#5 - Chasing profit:
To keep your profit margins high in any business, you'll need to adjust your choice of products frequently to keep up with what's recently profitable. The most important tool you'll ever have in any industry is a spreadsheet or application to calculate build costs for you. By updating the prices on your spreadsheet regularly, you can quickly spot which items are profitable to build and stay ahead of the curve. This is important because in some areas, like the market for Tech 2 modules, it can take as little as a week for an item to go from high profit to making a loss. In EVE's highly competitive markets, it's the most agile players able to stay on top of market trends who make the most ISK. There are several freely available applications and websites that can help with practically every industry but I've always found it useful to make my own spreadsheets.
Skip past the cut for four other invaluable tips on reverse engineering chances, invention profit margins, predicting trends and more.
#4 - Reverse engineering costs:
In addition to jobs having a certain chance of failure, reverse engineering has the added complication that a successful job will produce one of four possible subsystems from the chosen group completely at random. In last week's article on reverse engineering, I suggested that to obtain a specific blueprint that you know is currently high in profit, you should continually engineer the same relic type until you get the one you want.
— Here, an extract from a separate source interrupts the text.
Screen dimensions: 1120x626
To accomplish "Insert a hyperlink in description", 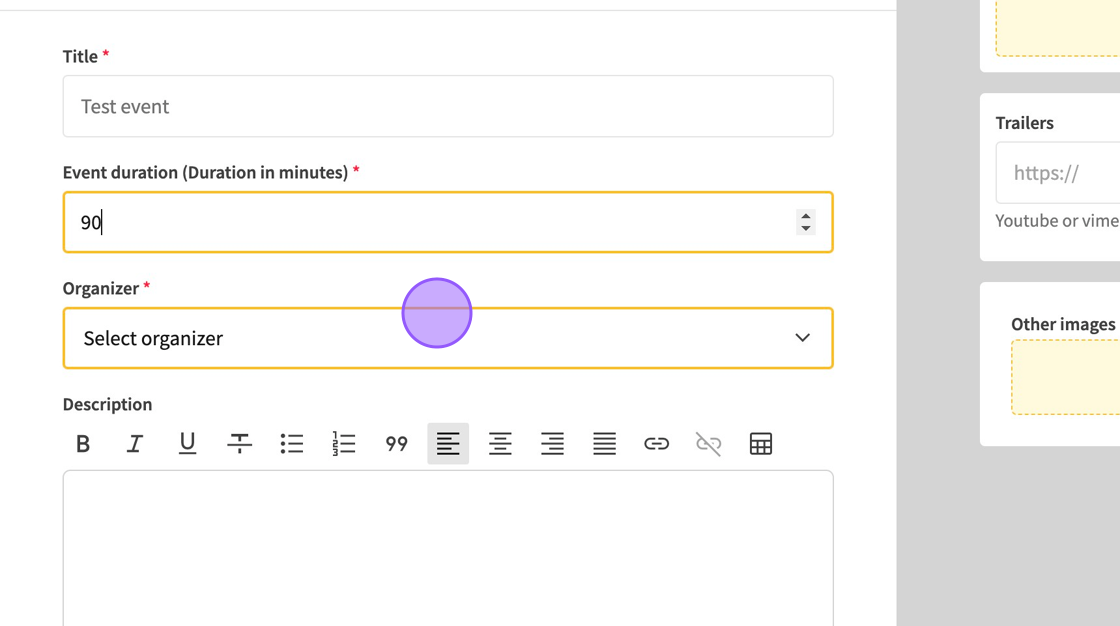I will 656,444.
Any blueprints you get which aren't the one you're looking for get thrown on a pile and looked at later.
The time to look at these blueprints will be during your profit calculations. When you get the blueprint you want, work out the combined cost of all the jobs you had to install to get it, including failures and any successes yielding alternative blueprints. Take this away from the total profit from all the blueprints in your current batch, excepting those that would actually cause a loss to build. This will give the final profit for your whole latest batch of reverse engineering attempts.
#3 - Invention success chances:
Like reverse engineering, the success of an invention job isn't guaranteed and this can complicate profit projections. The easiest way to deal with this issue is to work out the average cost of successfully creating a blueprint copy, taking into account the chance of failure. Use an invention calculator to work out the percentage chance of success, then divide the cost of a single attempt by that percentage as a decimal fraction. For example, if a Shield Power Relay II blueprint costs 850,000 ISK per invention attempt and has a success rate of 62%, the average cost of a successful job is 850,000 divided by 0.62 (62% as a decimal fraction).
This means the average cost of obtaining these blueprints, accounting for the predicted rate of failures, would even out in the long term to around 1.37 million ISK per blueprint. Since the blueprint will have ten runs, the average cost per run of the blueprint would be 137,000 ISK. Adding the average cost per run to the cost of the item's build materials will produce the final average cost of making one, allowing you to easily project how much profit there is to be had by inventing and building that item.